The Market Vectors Generic Drugs ETF (NasdaqGM: GNRX) tries to reflect the performance of the Indxx Global Generics & New Pharma Index, which tracks a number of global drug makers that generate significant revenue stream from generic drug sale. Investors may recognize some global heavy weights among the ETF’s top holdings, including Teva Pharmaceutical Industries (NYSE: TEVA), Actavis (NYSE: AGN), Sun Pharmaceutical Industries (SUNP), Baxalta (NYSE: BXLT) and Mylan Inc. (NasdaqGS: MYL).

“Over the last few years, generic drugs – low-cost copies of branded drugs – have been gaining in volume and market share,” according to Indxx research.
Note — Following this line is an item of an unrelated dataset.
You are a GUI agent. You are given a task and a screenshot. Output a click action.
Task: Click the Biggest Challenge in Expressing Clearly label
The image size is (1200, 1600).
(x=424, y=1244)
For instance, healthcare giant Johnson & Johnson (NYSE: JNJ) recently revealed drug sales were up 4.2% worldwide last year, Fortune reported. The healthcare company has been relying on drug sales to support growth as its medical devices unit experiences a decline in revenue. Drug sales now account for about 45% of the company’s total revenue and have increased almost 9.6% annually since 2010.

“Due to the growth of the space, generic drug manufacturers are a compelling investment theme for investors,” according to Indxx. “There are also a number of other trends in the industry, from aging populations and higher healthcare spending to mergers and acquisitions that could make it even more attractive.”